STARKVILLE — The U.S. Fish and Wildlife Service has named a new manager for a national wildlife refuge in Mississippi and one in Alabama.
Steve Reagan is project leader for the Sam D. Hamilton Noxubee National Wildlife Refuge near Starkville, Miss., and the Choctaw National Wildlife Refuge in Gilbertown, Ala.
He has worked with the national wildlife refuge system for 12 years. For the past three, he was a deputy supervisor who helped to lead more than 250 staffers on 39 refuges in Louisiana, Arkansas, Tennessee, and Kentucky.

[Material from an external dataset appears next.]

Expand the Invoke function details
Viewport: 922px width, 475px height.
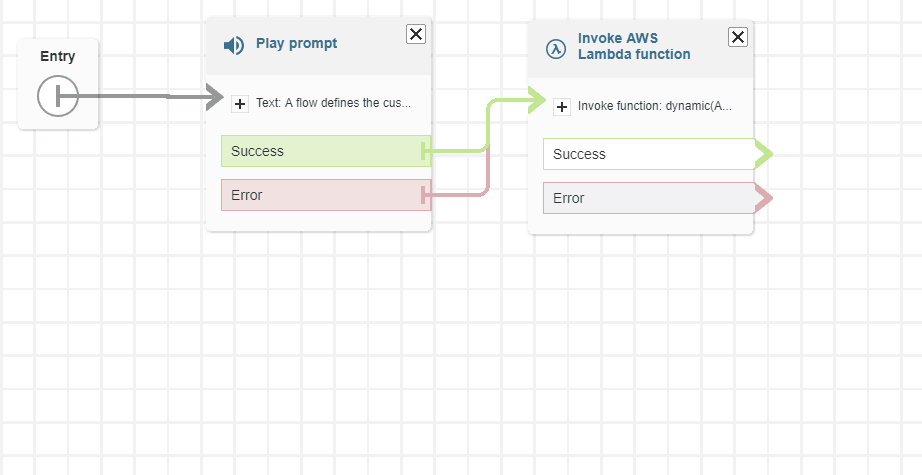[562, 106]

“Steve has a wide range of experience in refuge management,” said Cindy Dohner, the Service’s southeast regional director. “He has done everything from starting a Friends Group for Bayou Teche Refuge in Louisiana, to developing a scientific research program on the Southwest Louisiana Refuge Complex, to participating in rescue efforts following Hurricane Katrina.
“His hands-on experience will really benefit these two refuges.”
Originally from Massachu-setts, Reagan also has worked for the Wyoming Game and Fish Department, the U.S. Forest Service, and the U.S. Park Service. He also has been deputy manager at the White River National Wildlife Refuge in St. Charles, Ark., and worked at several refuges in Louisiana, where he began working for the Fish and Wildlife Service in 2000.
The 48,000-acre Sam D. Hamilton Noxubee National Wildlife Refuge is a refuge and breeding ground for migratory birds and other wildlife, and is also managed for the endangered red-cockaded woodpecker.
The 4,218-acre Choctaw National Wildlife Refuge is in southwest Alabama along the Tombigbee River north of Mobile. It provides wood duck brood habitat and a protected wintering area for waterfowl. Since the early 1990s, a pair of eagles has nested there each winter.